At 2% daily interest, how long for $1 to grow to $1B?

SOLUTION:

  • Doubling time ≈ 72 ÷ 2 = 36 days.
  • 1B = 1000³. So, ↑1B ≈ Doubling 30 times.
  • Answer ≈ 36 × 30 = 1080 days — or roughly 3 years.

(The actual answer is 1046.5… days — or 2.867… years. )

Why the Rule of 72 Works

A quantity grows at a rate of x\% per period. Let t be the doubling time. Then

\left(1+x\%\right)^{t} =2.

Take the natural logarithm (ln) and rearrange:

t\ln\left(1+x\%\right) =\ln2 \implies t =\frac{\ln2}{\ln\left(1+x\%\right)}.

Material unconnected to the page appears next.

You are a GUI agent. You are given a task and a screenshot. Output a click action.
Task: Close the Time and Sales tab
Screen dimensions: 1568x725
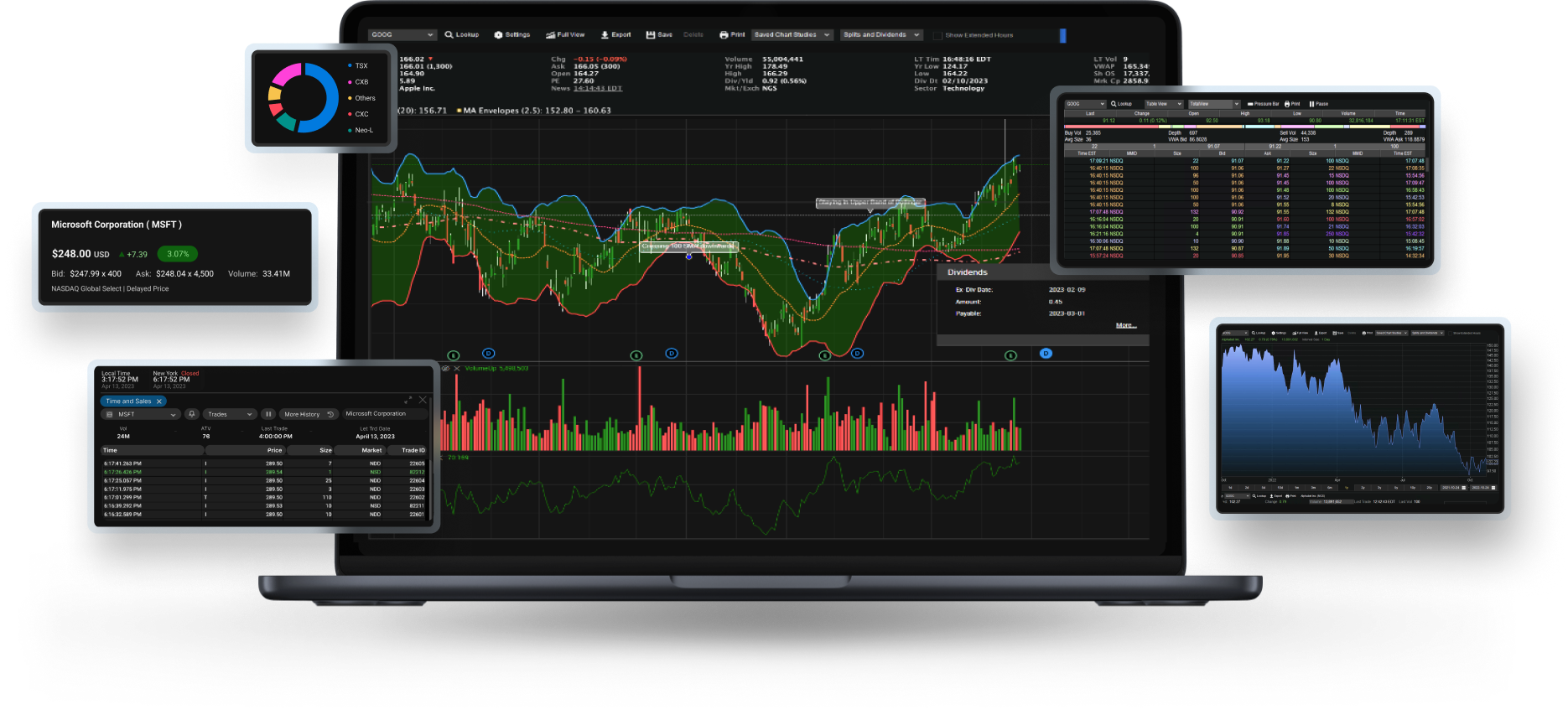(x=159, y=401)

As you may know (Wikipedia), if x\% is small, then \ln(1+x\%)\approx x\%. Hence:

t \approx\frac{\ln2}{x\%}.

Now, \ln2=0.6931\dots. So:

t \approx\frac{0.6931\dots}{x\%} =\frac{69.31\dots}{x}.

Altogether then, for a small growth rate x\%, the doubling time is approximately 69\div x.

So it should really be the Rule of 69. Why do we change it to the Rule of 72 instead?

The reason is that 72 is a much “nicer” number, in the sense that it has plenty of factors (2, 3, 4, 6, 8, 9, 12, 18, 24, 36), hence greatly facilitating the mental arithmetic.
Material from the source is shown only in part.